• **REQUIRED ACTION**
Extract exactly and only the lines from the one containing "This screenshot has width=1280, height=461." through the end of the entries below. Pictures should not appear in the copy.

=== SUPPLIED DATA ===

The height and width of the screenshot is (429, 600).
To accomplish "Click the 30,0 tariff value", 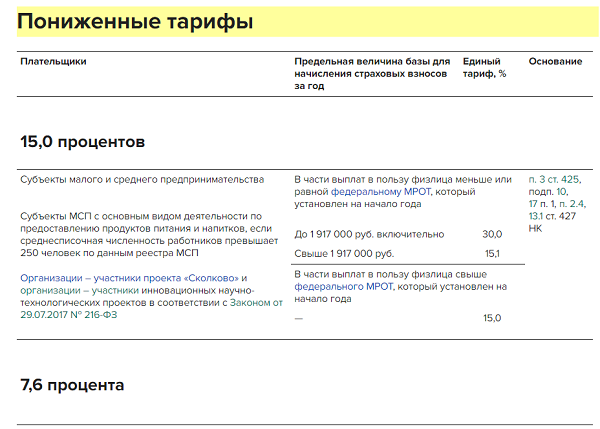I will [492, 234].
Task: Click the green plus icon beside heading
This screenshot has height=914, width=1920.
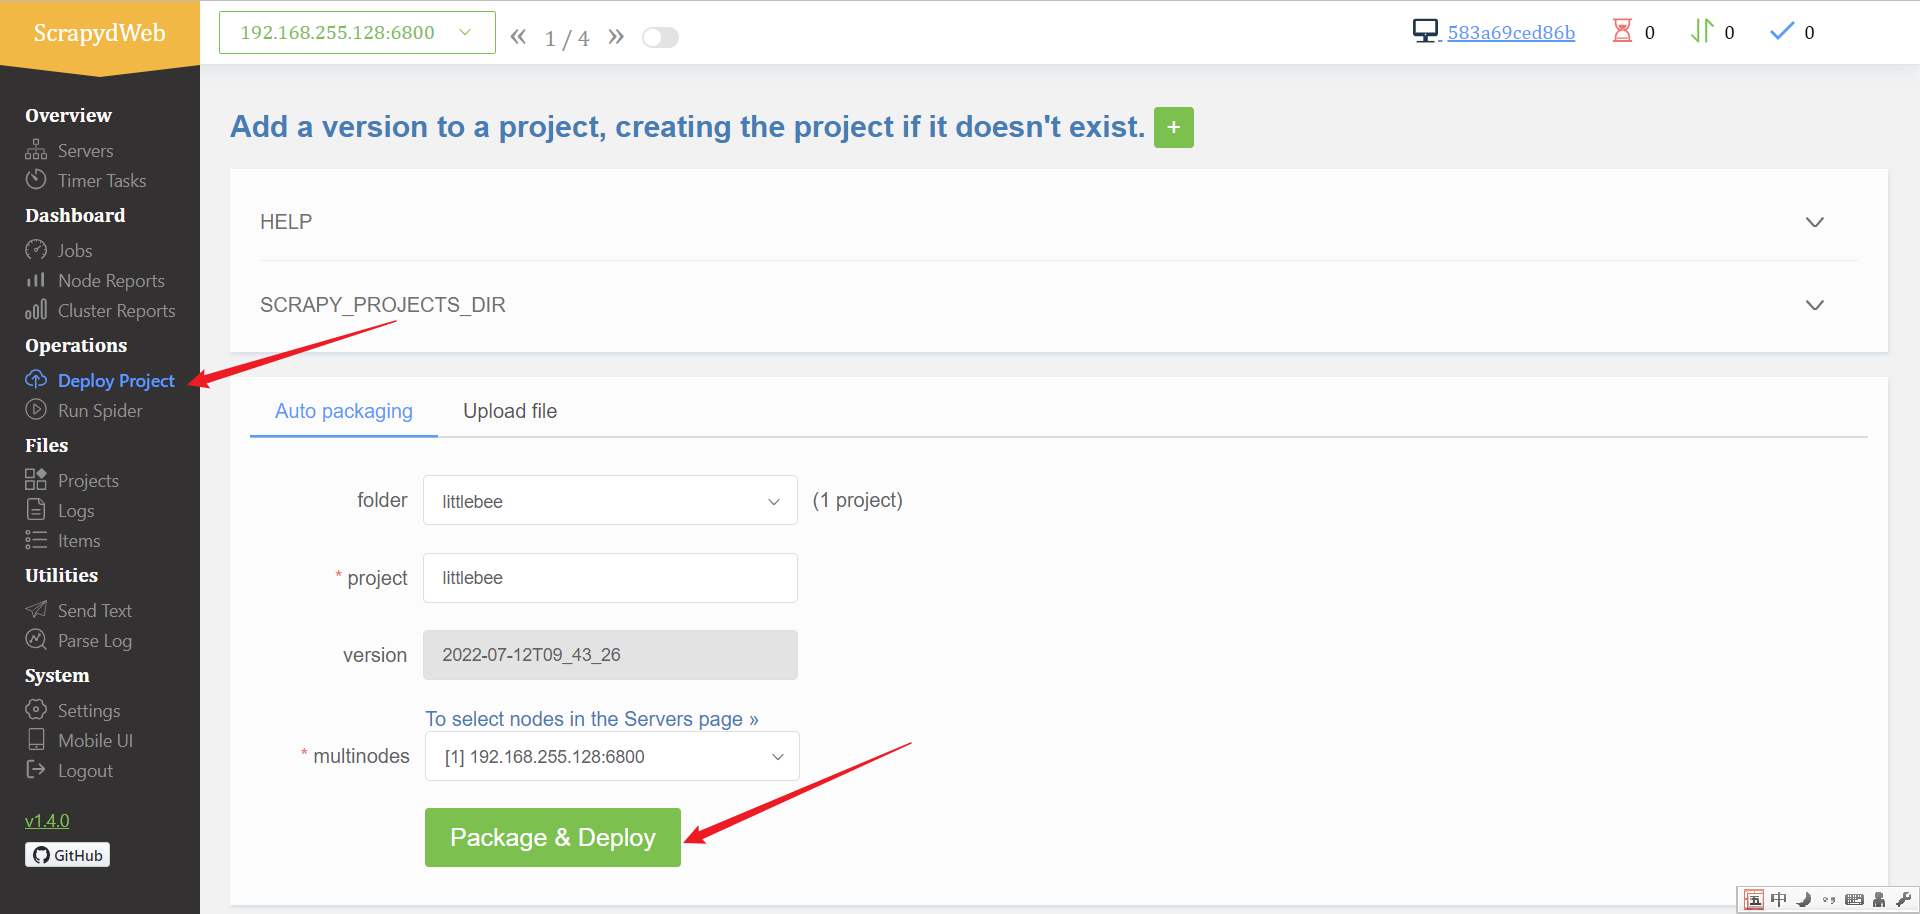Action: click(x=1173, y=128)
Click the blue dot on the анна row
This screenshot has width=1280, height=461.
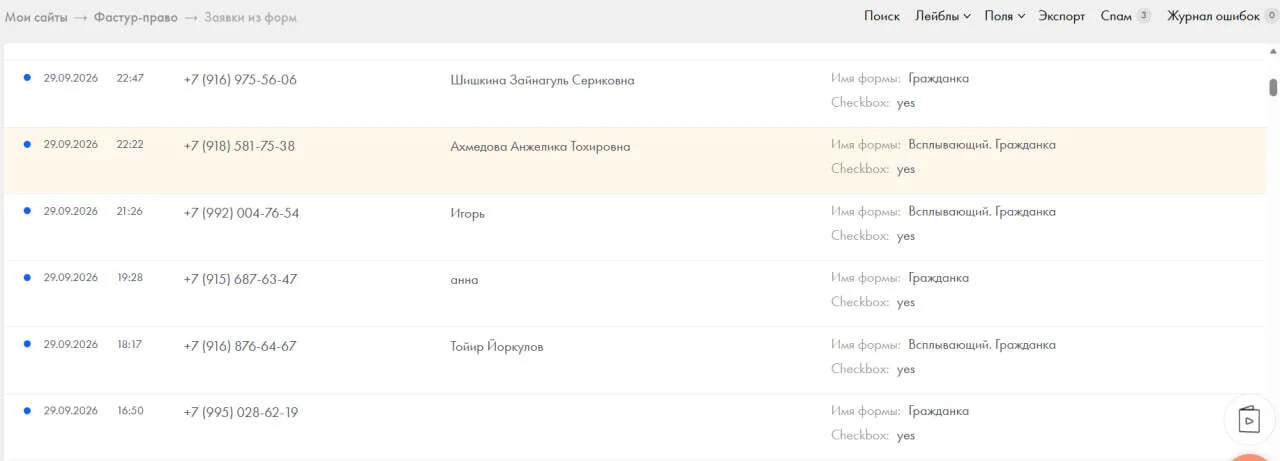click(27, 277)
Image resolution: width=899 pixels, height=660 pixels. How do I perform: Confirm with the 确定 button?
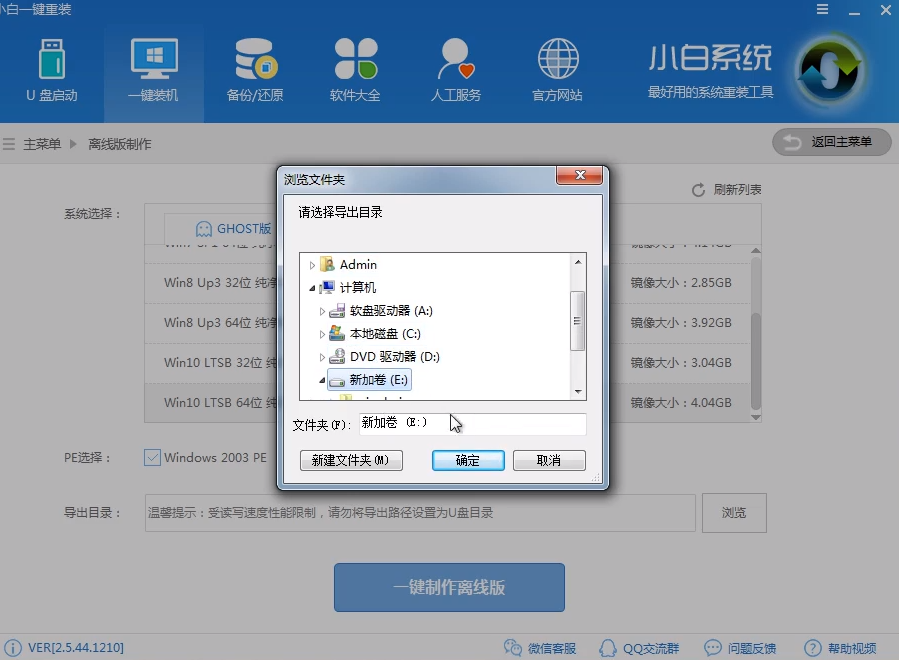click(x=467, y=460)
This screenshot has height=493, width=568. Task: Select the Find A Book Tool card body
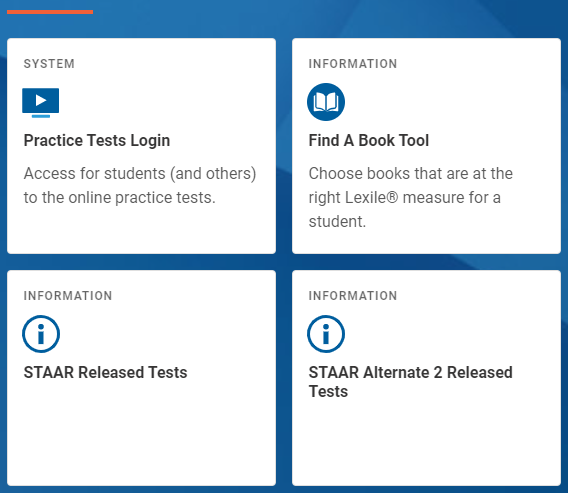426,146
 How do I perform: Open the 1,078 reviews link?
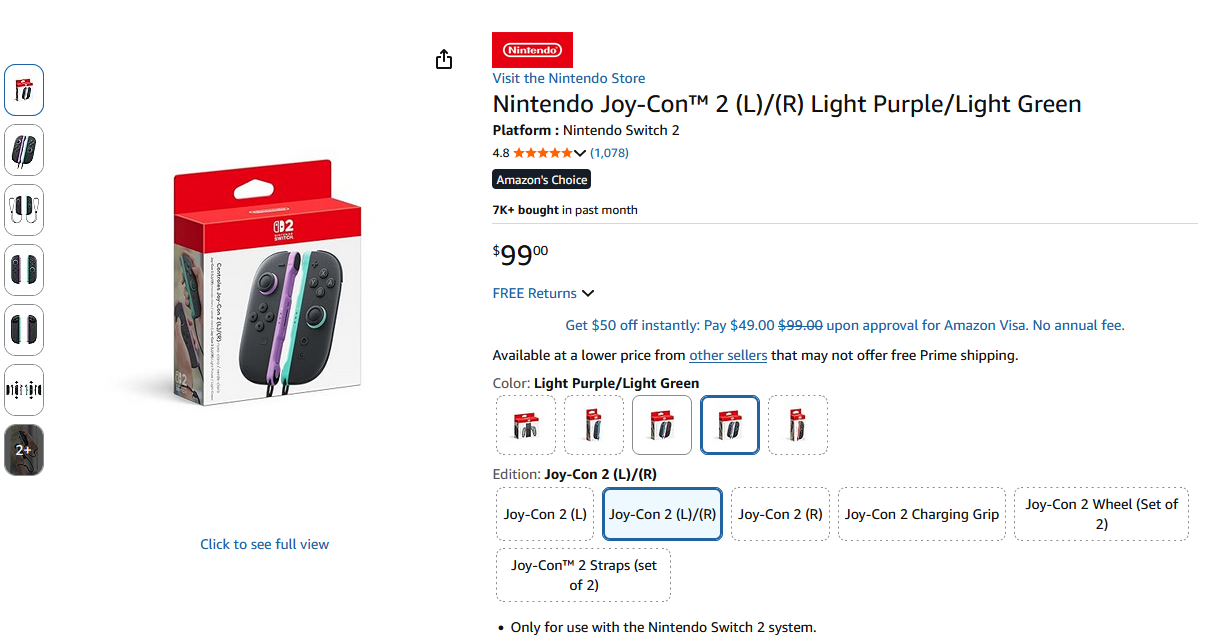(x=609, y=153)
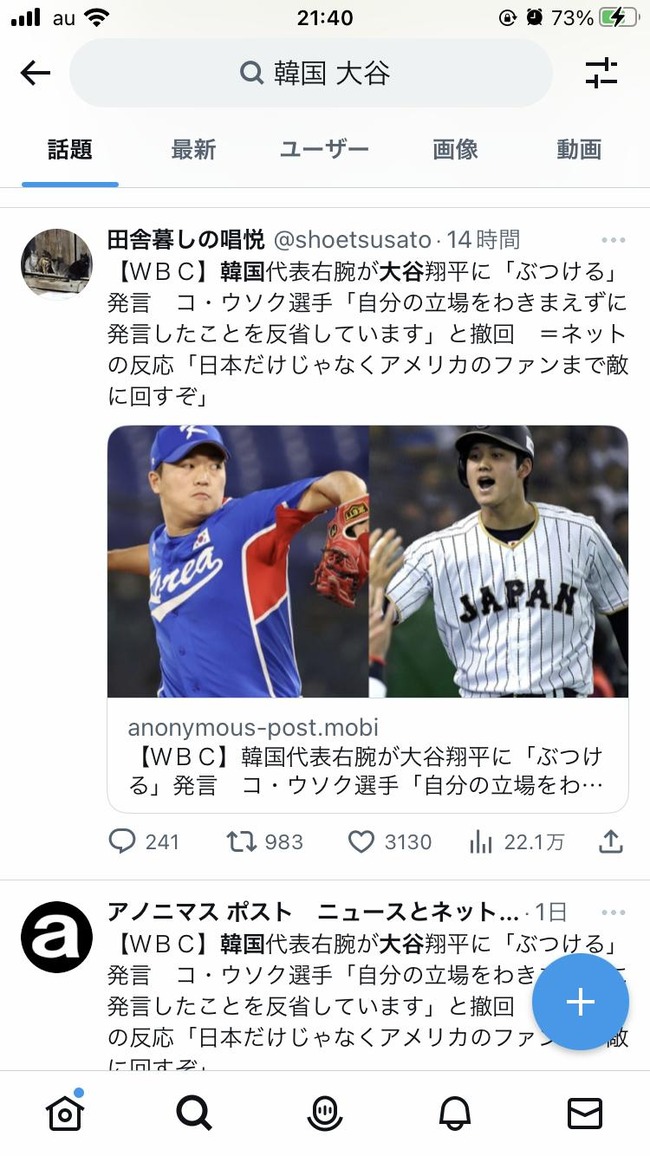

===

• **WRITTEN ANSWER**
This screenshot has width=1280, height=461.
click(27, 277)
Image resolution: width=899 pixels, height=660 pixels. How do I perform: Confirm with the 确定 button?
click(x=467, y=460)
This screenshot has height=493, width=568. Task: Select the Find A Book Tool card body
426,146
 How do I perform: Open the 1,078 reviews link?
(x=609, y=153)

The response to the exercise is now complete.